Just how exactly do you archive that content anyway? Anything you "buy" on those platforms is not something you own. It's something you're licensing for short term use. Doesn't sound like a great outlet for culture to me. It sounds like a death trap.

2 comments

Well, how do you explain the fact that Web did not win on desktop? I am still puzzled why people think web should take over mobile for some reason, but never mention desktop.

  > Just how exactly do you archive that content anyway?
Why should I archive anything? I don't archive web pages I visit either.

  > Anything you "buy" on those platforms is not something you own.
I don't care if I "own" something. Owning for the sake of owning means nothing to me. If I pay for the book it is because I want to read it. If I pay for the music, it is because I want to listen to it. Even CDs I do own are now represented by their cloudy ghosts using iTunes Match. Why? Because they are always there. I don't have to walk with backpack full of CDs just in case I'd like to listen to particular song. I can get it on any of the devices I use. Yeah, I don't have a install DVD for every app I bought. I don't care. I change my phone: they are already there. I get new Mac: I go to App Store app and just click "Install" for every app I want to have on that machine. Maybe to some it is a death trap, I don't know.
"Well, how do you explain the fact that Web did not win on desktop? I am still puzzled why people think web should take over mobile for some reason, but never mention desktop."

Define "win". From my point of view, the web has not only won desktop, but utterly dominated it, and relegated the rest of the OS to a mere substrate for webpages. The only things it hasn't really replaced are photoshop, final cut and protools. It's only a matter of time.

"Why should I archive anything? I don't archive web pages I visit either"

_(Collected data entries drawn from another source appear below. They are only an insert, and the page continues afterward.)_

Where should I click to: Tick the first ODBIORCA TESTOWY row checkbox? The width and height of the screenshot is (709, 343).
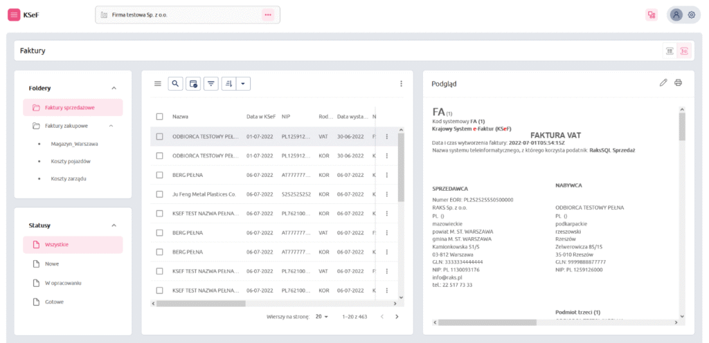pyautogui.click(x=159, y=136)
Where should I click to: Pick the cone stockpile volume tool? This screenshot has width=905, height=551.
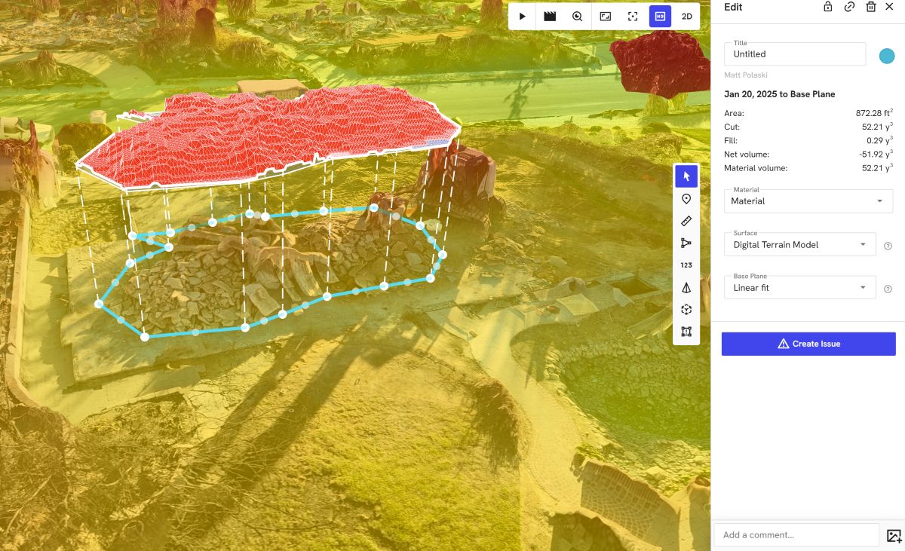coord(686,288)
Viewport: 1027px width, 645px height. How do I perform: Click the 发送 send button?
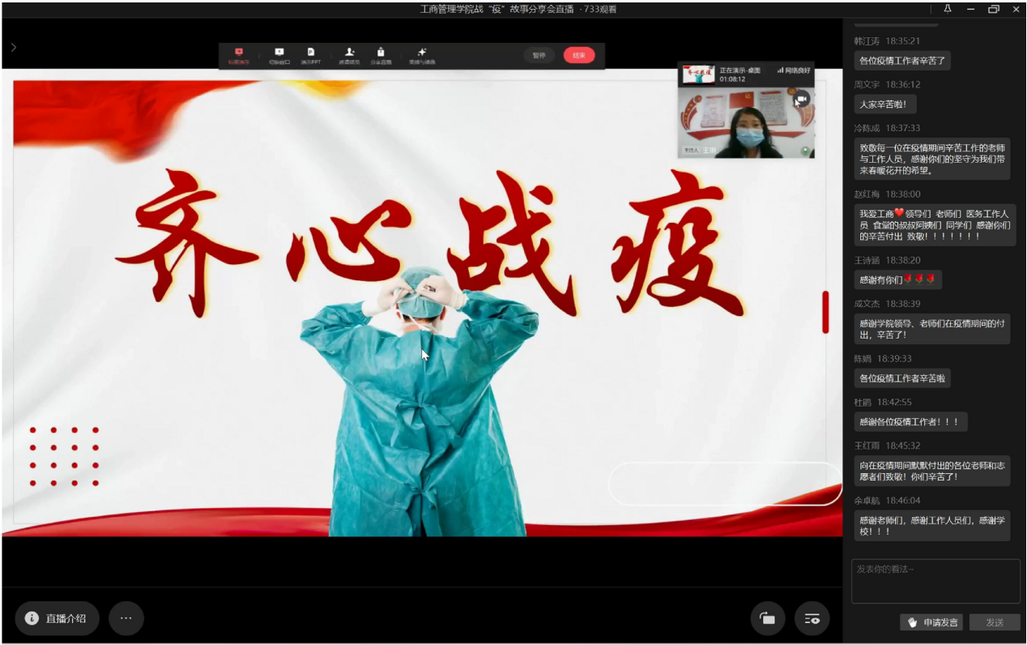coord(994,622)
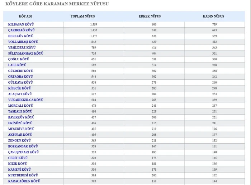The width and height of the screenshot is (251, 185).
Task: Click the KÖY ADI column header
Action: [25, 16]
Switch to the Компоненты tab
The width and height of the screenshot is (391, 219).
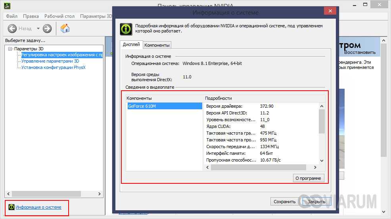pyautogui.click(x=157, y=45)
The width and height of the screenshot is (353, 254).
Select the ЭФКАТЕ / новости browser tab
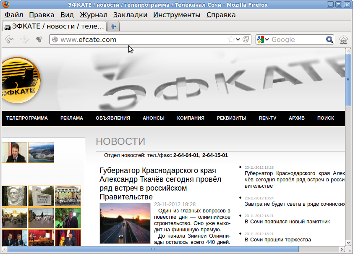click(x=55, y=26)
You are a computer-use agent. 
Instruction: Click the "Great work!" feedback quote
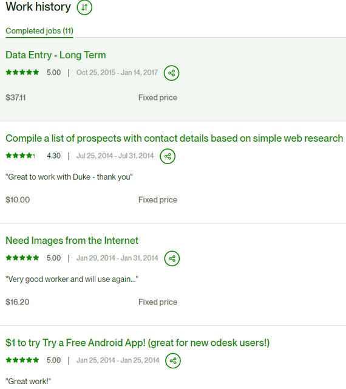[29, 381]
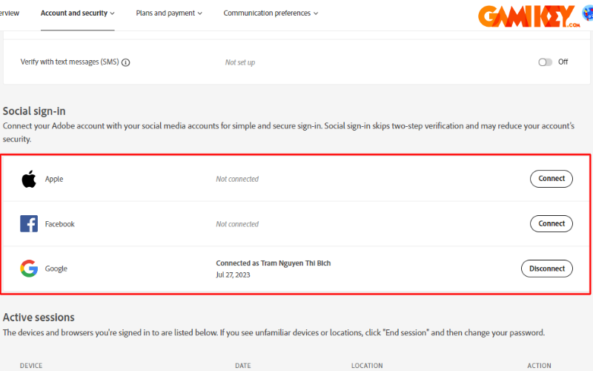Click the ACTION column header
The width and height of the screenshot is (593, 371).
(539, 366)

oh boy. Paging Jason Scott. Jason Scott on aisle 12.

" I don't care. I change my phone: they are already there. I get new Mac:"

I'm glad you can thrive only on corporately produced content you license for brief periods of time. Many people out in the world are not corporations, and produce things that they care about. Many use computers to do this. Most care about the thing they made, and not about the tech they made it with. And so it ends up in these closed off little data silos and proprietary formats- not only are these things not backed up, they can't be backed up.

And then those people die, and there is nothing left of that person except what they made on the iPad with iOS6. The apps the things live inside are not compatible with the newer iOS. When that iPad dies, it's like the father, the lost son, the missing daughter- they die for a second time.

But you know, it's good that owning that stuff doesn't matter to you, and therefore should not matter to anyone else.

ta.

The web did win on the desktop. New desktop apps are web apps, except for clients to sync your files with a cloud service. The popular desktop apps all predate the rise of the web.

Also, having books and movies stuck in your amazon or apple account is convenient for consumption, but horrible for creation. You can't DO anything with that content. I've wanted to extract interesting stuff from books I own before and was forced to make screengrabs. If you don't understand what's wrong with the media rental model, go read "the right to read" by stallman.

It is already there ... as long as the provider allows it. _that_ is the death trap. You can download a file (and locally backup it), not a stream.

Well, yes, technically, we as tech savvy people could, but the commoners (not to say technophobics), they don't know how.

and that is how it is designed. You don't need backup, it's in the cloud. What happens when it is not anymore ?

It is not owning but rather preserving that is the concern. Is everything worth preserving though, I don't know.

It is not clear what you refer to when you say ``buy".

By the way, you have drifted away from discussing the technological aspects of the Web. This line of argument doesn't help establish why HTML/JavaScript/CSS are better.

HTML can be archived. Backed up. Saved. Become a part of history.

Apps cannot.

That's why HTML matters.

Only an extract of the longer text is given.